* _DATA UNDER STUDY_

_____

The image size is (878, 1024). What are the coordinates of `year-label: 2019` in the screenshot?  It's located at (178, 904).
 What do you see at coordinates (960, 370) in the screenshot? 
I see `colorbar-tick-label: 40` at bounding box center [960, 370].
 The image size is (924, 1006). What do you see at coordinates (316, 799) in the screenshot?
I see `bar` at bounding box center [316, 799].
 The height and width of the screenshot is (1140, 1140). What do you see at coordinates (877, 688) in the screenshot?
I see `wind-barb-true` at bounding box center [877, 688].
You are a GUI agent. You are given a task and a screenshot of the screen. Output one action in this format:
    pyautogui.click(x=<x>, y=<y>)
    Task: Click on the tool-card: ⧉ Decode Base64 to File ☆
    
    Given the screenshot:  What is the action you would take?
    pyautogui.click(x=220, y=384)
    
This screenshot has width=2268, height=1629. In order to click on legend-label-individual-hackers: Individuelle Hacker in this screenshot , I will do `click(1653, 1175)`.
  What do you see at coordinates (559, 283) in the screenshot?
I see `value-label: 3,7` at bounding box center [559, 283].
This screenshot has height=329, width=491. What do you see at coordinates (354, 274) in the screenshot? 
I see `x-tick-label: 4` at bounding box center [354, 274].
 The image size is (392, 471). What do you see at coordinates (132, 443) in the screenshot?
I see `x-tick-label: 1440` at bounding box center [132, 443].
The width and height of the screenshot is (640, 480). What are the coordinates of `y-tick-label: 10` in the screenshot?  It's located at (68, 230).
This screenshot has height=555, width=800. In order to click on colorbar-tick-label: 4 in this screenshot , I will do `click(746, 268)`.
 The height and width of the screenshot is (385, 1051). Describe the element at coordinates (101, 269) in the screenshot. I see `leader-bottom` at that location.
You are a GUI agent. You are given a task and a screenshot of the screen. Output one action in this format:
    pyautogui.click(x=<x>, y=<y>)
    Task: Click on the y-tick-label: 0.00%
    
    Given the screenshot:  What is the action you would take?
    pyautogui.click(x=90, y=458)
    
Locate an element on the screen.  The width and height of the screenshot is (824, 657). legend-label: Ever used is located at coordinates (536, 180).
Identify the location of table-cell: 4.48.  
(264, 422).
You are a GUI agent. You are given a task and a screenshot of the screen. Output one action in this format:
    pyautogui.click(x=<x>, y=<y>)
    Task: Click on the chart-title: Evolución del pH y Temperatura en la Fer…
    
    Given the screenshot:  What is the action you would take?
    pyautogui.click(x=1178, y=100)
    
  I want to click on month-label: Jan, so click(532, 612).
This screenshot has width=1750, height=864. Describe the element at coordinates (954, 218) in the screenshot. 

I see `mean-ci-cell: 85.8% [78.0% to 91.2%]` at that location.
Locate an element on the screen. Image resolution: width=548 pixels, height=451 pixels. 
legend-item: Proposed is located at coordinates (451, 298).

_____

* _EXERCISE BRIEF_
Please give every line of the listing above as a JSON list of strings, one string per line, leaving out blank lines.

* _YOUR SOLUTION_
[
  "The image size is (878, 1024). What are the coordinates of `year-label: 2019` in the screenshot?  It's located at (178, 904).",
  " What do you see at coordinates (960, 370) in the screenshot? ",
  "I see `colorbar-tick-label: 40` at bounding box center [960, 370].",
  " The image size is (924, 1006). What do you see at coordinates (316, 799) in the screenshot?",
  "I see `bar` at bounding box center [316, 799].",
  " The height and width of the screenshot is (1140, 1140). What do you see at coordinates (877, 688) in the screenshot?",
  "I see `wind-barb-true` at bounding box center [877, 688].",
  "You are a GUI agent. You are given a task and a screenshot of the screen. Output one action in this format:",
  "    pyautogui.click(x=<x>, y=<y>)",
  "    Task: Click on the tool-card: ⧉ Decode Base64 to File ☆",
  "    Given the screenshot:  What is the action you would take?",
  "    pyautogui.click(x=220, y=384)",
  "This screenshot has width=2268, height=1629. In order to click on legend-label-individual-hackers: Individuelle Hacker in this screenshot , I will do `click(1653, 1175)`.",
  "  What do you see at coordinates (559, 283) in the screenshot?",
  "I see `value-label: 3,7` at bounding box center [559, 283].",
  "This screenshot has height=329, width=491. What do you see at coordinates (354, 274) in the screenshot? ",
  "I see `x-tick-label: 4` at bounding box center [354, 274].",
  " The image size is (392, 471). What do you see at coordinates (132, 443) in the screenshot?",
  "I see `x-tick-label: 1440` at bounding box center [132, 443].",
  "The width and height of the screenshot is (640, 480). What are the coordinates of `y-tick-label: 10` in the screenshot?  It's located at (68, 230).",
  "This screenshot has height=555, width=800. In order to click on colorbar-tick-label: 4 in this screenshot , I will do `click(746, 268)`.",
  " The height and width of the screenshot is (385, 1051). Describe the element at coordinates (101, 269) in the screenshot. I see `leader-bottom` at that location.",
  "You are a GUI agent. You are given a task and a screenshot of the screen. Output one action in this format:",
  "    pyautogui.click(x=<x>, y=<y>)",
  "    Task: Click on the y-tick-label: 0.00%",
  "    Given the screenshot:  What is the action you would take?",
  "    pyautogui.click(x=90, y=458)",
  "Locate an element on the screen.  The width and height of the screenshot is (824, 657). legend-label: Ever used is located at coordinates (536, 180).",
  "Identify the location of table-cell: 4.48.  ",
  "(264, 422).",
  "You are a GUI agent. You are given a task and a screenshot of the screen. Output one action in this format:",
  "    pyautogui.click(x=<x>, y=<y>)",
  "    Task: Click on the chart-title: Evolución del pH y Temperatura en la Fer…",
  "    Given the screenshot:  What is the action you would take?",
  "    pyautogui.click(x=1178, y=100)",
  "  I want to click on month-label: Jan, so click(532, 612).",
  "This screenshot has width=1750, height=864. Describe the element at coordinates (954, 218) in the screenshot. ",
  "I see `mean-ci-cell: 85.8% [78.0% to 91.2%]` at that location.",
  "Locate an element on the screen. Image resolution: width=548 pixels, height=451 pixels. ",
  "legend-item: Proposed is located at coordinates (451, 298)."
]